Прикрываясь частыми переворотами и непонятными обществу мандатами, налетчики трясли квартиры и выворачивали карманы обывателей средь бела дня. Кто там из жертв будет на месте выяснять, что за очередной комиссар, атаман или господин офицер сует в лицо документ и вершит правосудие по собственному усмотрению. Тут бы шкуру сохранить в относительной целости.
Нельзя сказать, что это проходило так уж безнаказанно. Тут как повезет — если налетчики нарывались на организованные патрули тех же самых властей, конкурентов не терпящих, можно было схлопотать бессудную пулю у ближайшей стенки. Хотя порой грабили фактически квартиры по соседству. Так, взятие Ростова 23 февраля 1918 года Социалистической армией зауряд-прапорщика Рудольфа Сиверса и 8 января 1920 года Первой конной армией унтер-офицера Семена Буденного привело к многодневной полнейшей анархии на улицах города, сопровождавшейся грабежами и еврейским погромом. В них активно участвовали и ростовские босяки, точно знавшие, у кого и что можно было взять.
Александр Локерман в книге «74 дня Советской власти. Из истории диктатуры большевиков в г. Ростове-на-Дону» пишет о феврале 1918 года: «Начальник штаба красной гвардии Антонов не раз публично признавал, что значительная часть оружия была роздана уголовным преступникам».
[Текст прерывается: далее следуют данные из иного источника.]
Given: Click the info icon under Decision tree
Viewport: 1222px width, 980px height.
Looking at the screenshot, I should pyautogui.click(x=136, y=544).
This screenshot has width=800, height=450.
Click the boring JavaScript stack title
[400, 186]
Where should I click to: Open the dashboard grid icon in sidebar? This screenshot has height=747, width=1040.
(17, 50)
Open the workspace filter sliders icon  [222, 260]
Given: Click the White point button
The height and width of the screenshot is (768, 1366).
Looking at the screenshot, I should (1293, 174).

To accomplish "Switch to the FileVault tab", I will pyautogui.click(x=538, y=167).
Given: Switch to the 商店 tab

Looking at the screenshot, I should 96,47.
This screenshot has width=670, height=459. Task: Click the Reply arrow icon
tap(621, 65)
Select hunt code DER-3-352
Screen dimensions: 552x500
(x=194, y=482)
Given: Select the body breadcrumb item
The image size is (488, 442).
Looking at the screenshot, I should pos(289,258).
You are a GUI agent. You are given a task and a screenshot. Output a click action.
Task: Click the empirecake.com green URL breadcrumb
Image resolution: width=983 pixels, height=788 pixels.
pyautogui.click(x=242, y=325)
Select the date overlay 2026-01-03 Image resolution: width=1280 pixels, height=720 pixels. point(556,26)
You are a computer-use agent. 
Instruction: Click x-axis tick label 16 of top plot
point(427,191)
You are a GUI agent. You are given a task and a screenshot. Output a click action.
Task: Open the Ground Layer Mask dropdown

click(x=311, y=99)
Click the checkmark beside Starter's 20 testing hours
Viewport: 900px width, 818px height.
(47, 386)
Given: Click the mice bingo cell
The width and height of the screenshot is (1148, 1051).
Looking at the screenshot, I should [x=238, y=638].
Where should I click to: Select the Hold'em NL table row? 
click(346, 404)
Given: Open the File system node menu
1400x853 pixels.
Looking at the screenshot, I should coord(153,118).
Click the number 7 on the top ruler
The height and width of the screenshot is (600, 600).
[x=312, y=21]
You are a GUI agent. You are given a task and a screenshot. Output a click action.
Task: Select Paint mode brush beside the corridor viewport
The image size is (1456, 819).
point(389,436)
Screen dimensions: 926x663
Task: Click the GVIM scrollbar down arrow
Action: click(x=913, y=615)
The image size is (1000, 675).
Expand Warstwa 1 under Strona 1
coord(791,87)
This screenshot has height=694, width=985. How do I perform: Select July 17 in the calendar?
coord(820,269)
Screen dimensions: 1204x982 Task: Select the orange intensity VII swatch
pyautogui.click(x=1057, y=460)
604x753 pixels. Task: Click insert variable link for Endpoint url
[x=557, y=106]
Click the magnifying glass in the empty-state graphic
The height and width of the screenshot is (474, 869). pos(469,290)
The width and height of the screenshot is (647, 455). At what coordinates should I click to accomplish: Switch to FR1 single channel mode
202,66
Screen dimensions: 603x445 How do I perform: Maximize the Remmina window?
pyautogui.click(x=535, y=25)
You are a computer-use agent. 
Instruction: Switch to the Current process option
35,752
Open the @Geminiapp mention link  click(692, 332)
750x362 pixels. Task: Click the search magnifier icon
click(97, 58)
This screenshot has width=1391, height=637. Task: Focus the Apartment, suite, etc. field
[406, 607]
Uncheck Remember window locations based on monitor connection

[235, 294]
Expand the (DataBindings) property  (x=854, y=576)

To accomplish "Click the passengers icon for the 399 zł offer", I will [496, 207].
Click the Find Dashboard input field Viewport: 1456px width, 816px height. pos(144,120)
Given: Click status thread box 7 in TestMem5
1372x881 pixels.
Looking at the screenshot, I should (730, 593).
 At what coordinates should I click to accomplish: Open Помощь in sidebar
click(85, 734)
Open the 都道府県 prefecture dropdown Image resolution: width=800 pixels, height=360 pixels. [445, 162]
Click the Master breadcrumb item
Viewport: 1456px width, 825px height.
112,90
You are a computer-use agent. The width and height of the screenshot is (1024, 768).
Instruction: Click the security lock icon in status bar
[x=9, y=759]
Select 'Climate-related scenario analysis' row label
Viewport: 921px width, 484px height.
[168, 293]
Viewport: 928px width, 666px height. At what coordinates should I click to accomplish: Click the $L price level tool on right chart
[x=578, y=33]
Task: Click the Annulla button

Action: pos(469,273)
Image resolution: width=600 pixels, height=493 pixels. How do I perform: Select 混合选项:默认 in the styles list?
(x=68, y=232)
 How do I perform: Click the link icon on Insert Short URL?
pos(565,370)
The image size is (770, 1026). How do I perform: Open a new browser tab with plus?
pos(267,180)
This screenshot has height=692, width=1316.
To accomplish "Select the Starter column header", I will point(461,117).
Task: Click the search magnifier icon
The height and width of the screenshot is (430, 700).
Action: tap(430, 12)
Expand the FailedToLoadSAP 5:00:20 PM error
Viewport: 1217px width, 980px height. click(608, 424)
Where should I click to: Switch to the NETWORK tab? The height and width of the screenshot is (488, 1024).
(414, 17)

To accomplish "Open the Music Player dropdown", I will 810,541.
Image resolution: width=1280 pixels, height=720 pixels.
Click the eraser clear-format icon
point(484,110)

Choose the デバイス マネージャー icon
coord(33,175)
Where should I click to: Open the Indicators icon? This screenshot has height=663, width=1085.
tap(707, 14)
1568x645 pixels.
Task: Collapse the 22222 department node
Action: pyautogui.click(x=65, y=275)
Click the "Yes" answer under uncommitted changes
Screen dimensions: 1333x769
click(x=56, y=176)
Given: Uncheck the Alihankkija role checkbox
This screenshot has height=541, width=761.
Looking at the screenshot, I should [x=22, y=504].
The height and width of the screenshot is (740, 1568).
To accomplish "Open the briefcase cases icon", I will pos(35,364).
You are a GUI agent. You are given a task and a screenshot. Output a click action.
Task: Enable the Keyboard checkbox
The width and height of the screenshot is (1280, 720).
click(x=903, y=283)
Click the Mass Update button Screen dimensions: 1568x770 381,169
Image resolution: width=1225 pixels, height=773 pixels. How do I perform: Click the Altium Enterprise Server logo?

Интересный факт: непонятные личности с винтовками сразу после занятия города красными двинулись к Богатяновскому централу. Заметим, они не спешили освобождать «политику», а прямым ходом потопали к камере, где находились арестованные за несколько недель до этого Калмыковым, к этому моменту уже убитым, главари «офицерской шайки» — штабс-капитан Шаповалов и его ближайший подручный Луговой. Освободители утверждали, что действуют по личному распоряжению советского коменданта Ростова Калюжного. Обоих заключенных расстреляли в тюремном дворе, не выводя на улицу.
Интересно, откуда бы большевику Калюжному знать, кто находится в конкретной тюремной камере, да еще по уголовному преступлению? И зачем надо немедленно пускать мазуриков в расход? Зато картина совершенно меняется, если мы предположим, что таким образом с конкурентами-чужаками под шумок сводили счеты богатяновские «боги». Недаром они не любили беспредельщиков, да еще и пришлых со стороны.
По свидетельству Локермана, выживший начальник судебно-уголовной милиции Афанасий Полупанов, «явившись в военно-революционный комитет (дом Парамонова на Пушкинской. — Прим. авт.) за директивами, увидел, что в помещении комитета распоряжаются и выполняют ответственные функции четыре крупных уголовных преступника. Наставив воротник пальто и прикрывая лицо руками, чтобы не быть узнанным, Полупанов с трудом выбрался из помещения и, конечно, больше туда не показывался».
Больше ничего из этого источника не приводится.